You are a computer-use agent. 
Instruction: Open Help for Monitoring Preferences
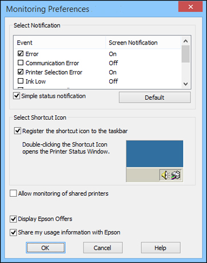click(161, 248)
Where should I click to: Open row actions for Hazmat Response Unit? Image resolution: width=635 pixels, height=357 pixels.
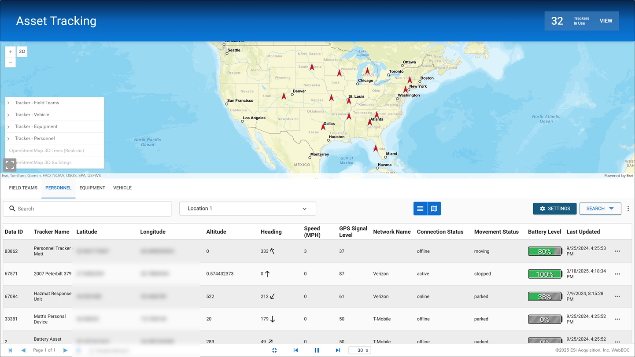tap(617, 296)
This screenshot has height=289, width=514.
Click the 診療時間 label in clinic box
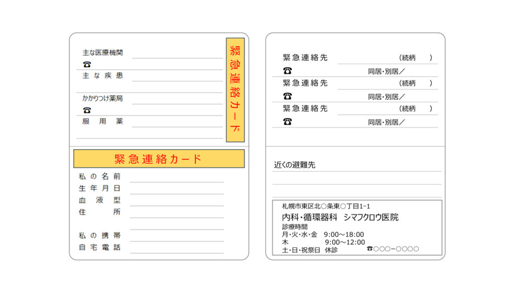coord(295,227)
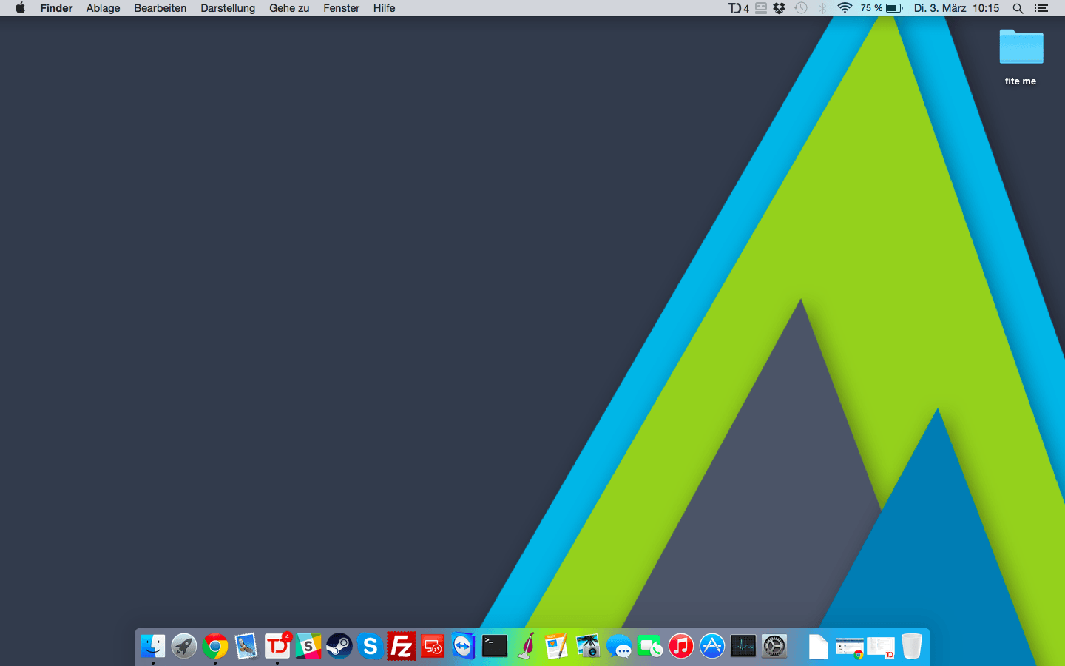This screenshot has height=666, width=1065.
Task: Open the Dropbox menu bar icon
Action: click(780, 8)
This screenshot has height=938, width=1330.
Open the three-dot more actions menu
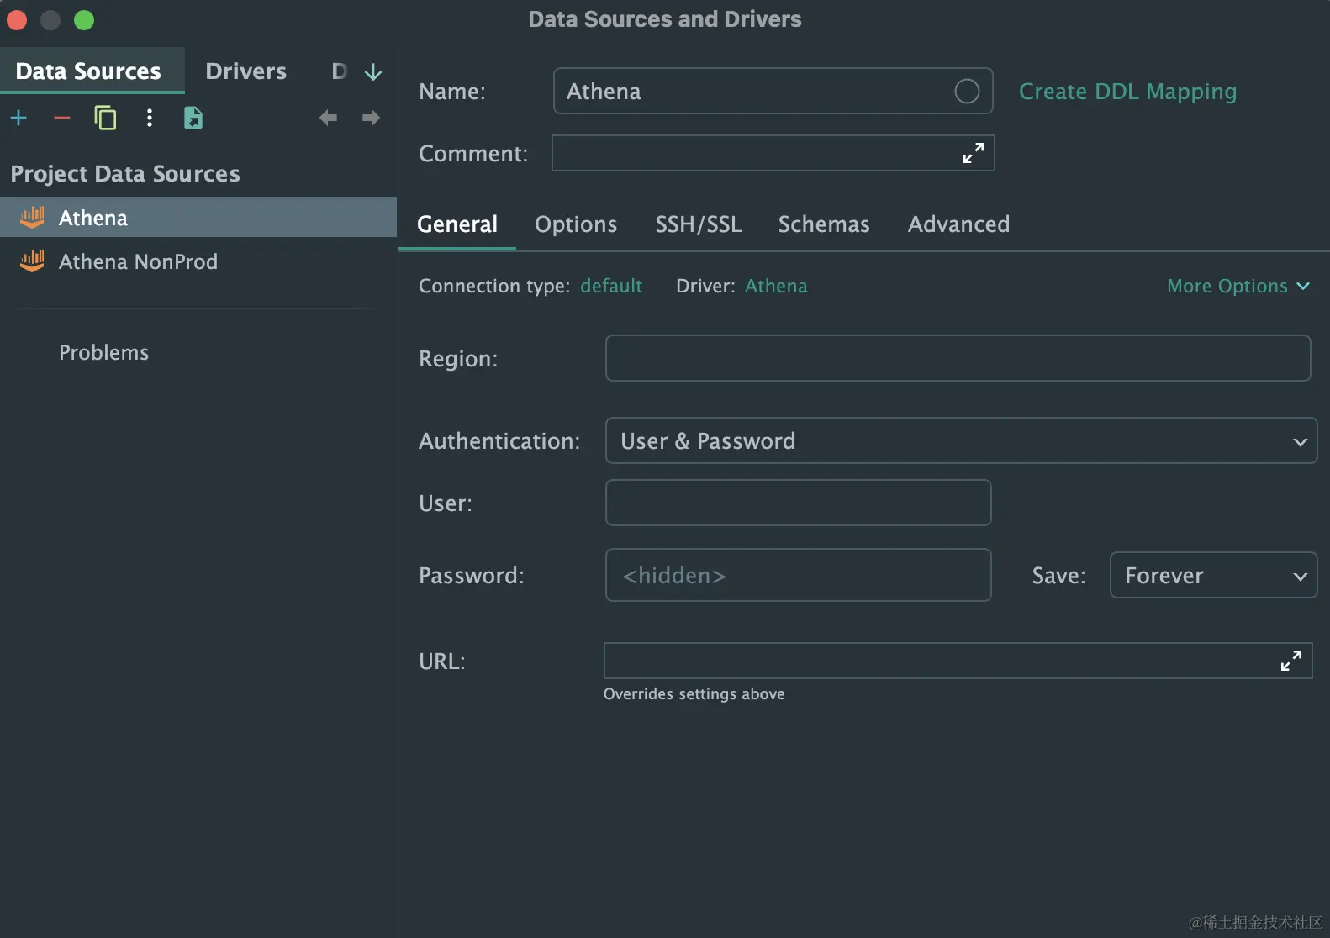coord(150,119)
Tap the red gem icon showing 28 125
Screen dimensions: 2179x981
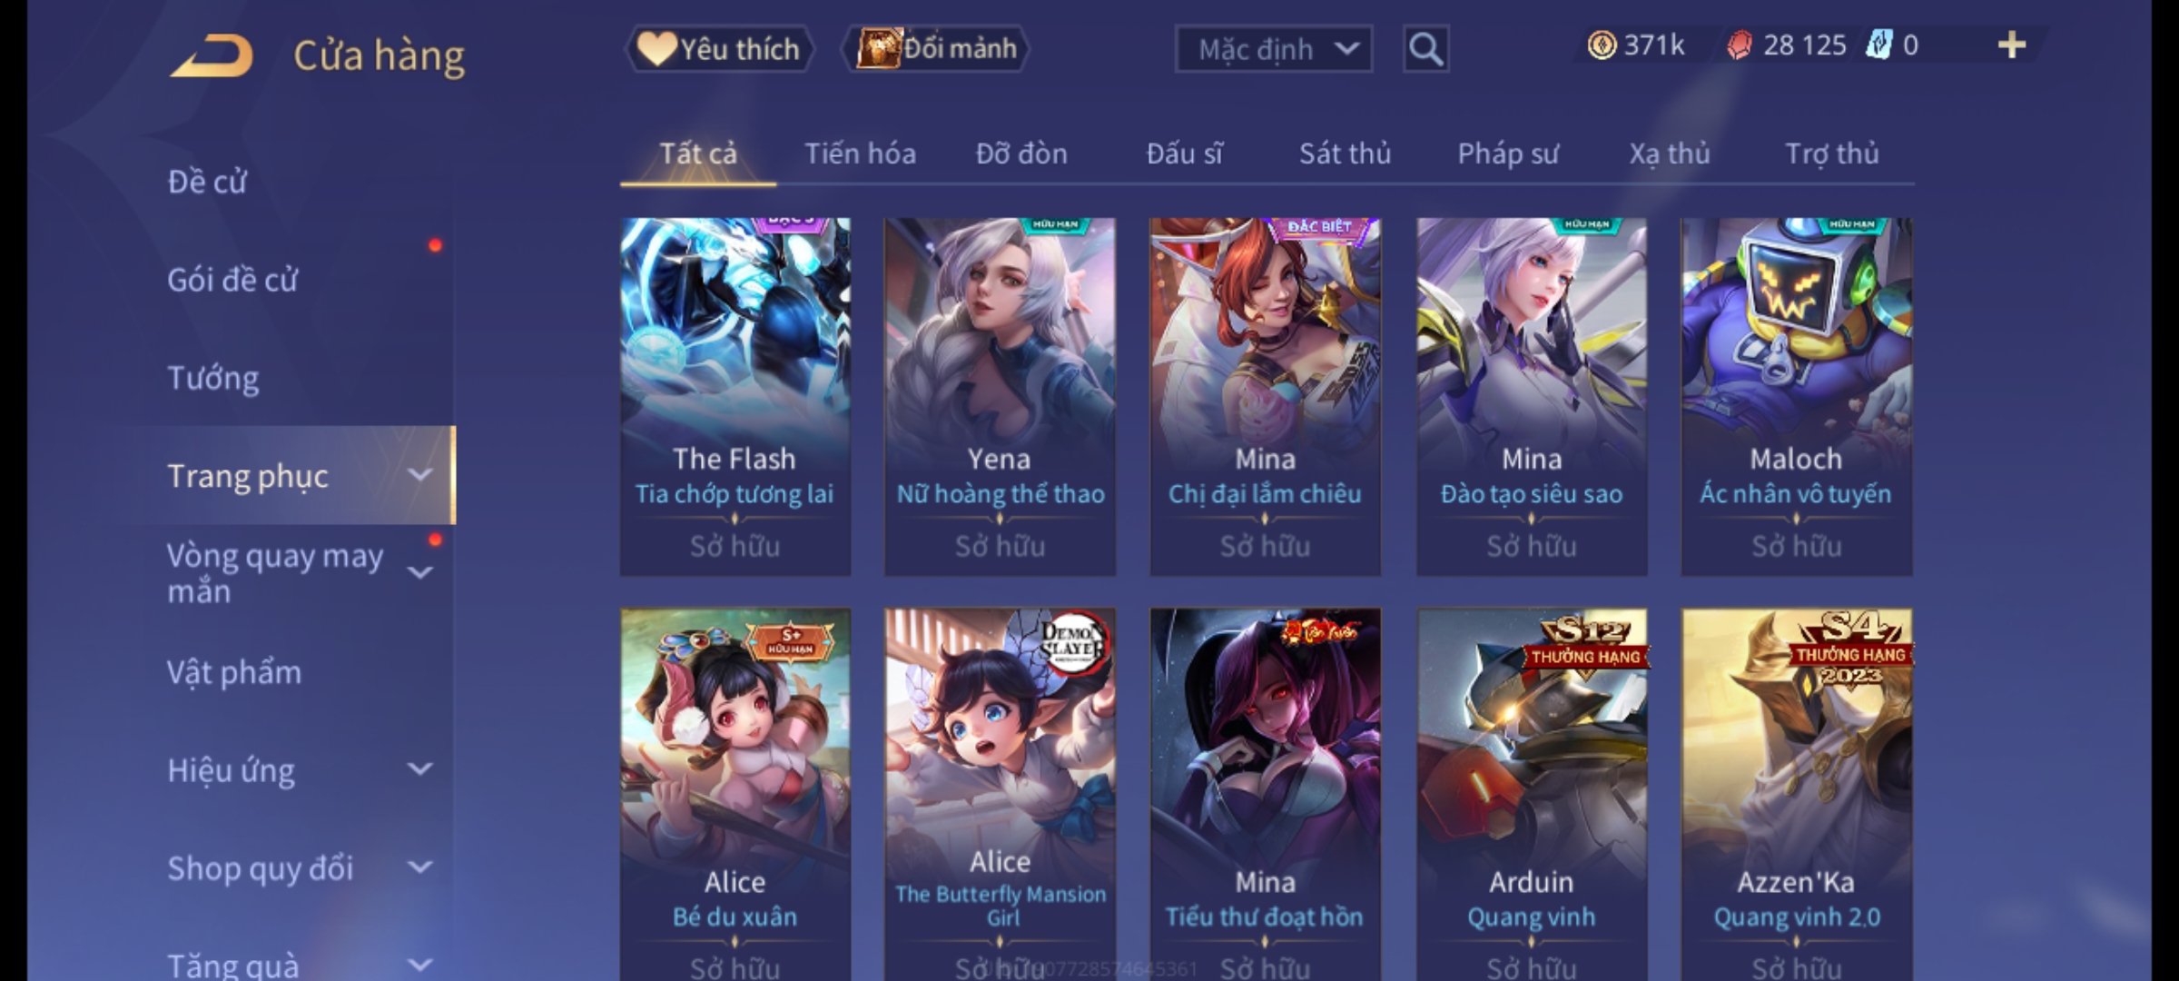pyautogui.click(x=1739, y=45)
..............................
What you have to do:
Line by line, write out the entries exactly, and leave the pictures out.

Response area:
You are a computer-use agent. 
Instruction: Open Help for Monitoring Preferences
click(161, 248)
Where should I click to: Open row actions for Hazmat Response Unit? Image resolution: width=635 pixels, height=357 pixels.
tap(617, 296)
This screenshot has height=289, width=514.
Click the 診療時間 label in clinic box
coord(295,227)
This screenshot has height=666, width=1065.
Task: Open the Dropbox menu bar icon
Action: click(780, 8)
This screenshot has height=938, width=1330.
Open the three-dot more actions menu
coord(150,119)
Tap the red gem icon showing 28 125
Screen dimensions: 2179x981
pyautogui.click(x=1739, y=45)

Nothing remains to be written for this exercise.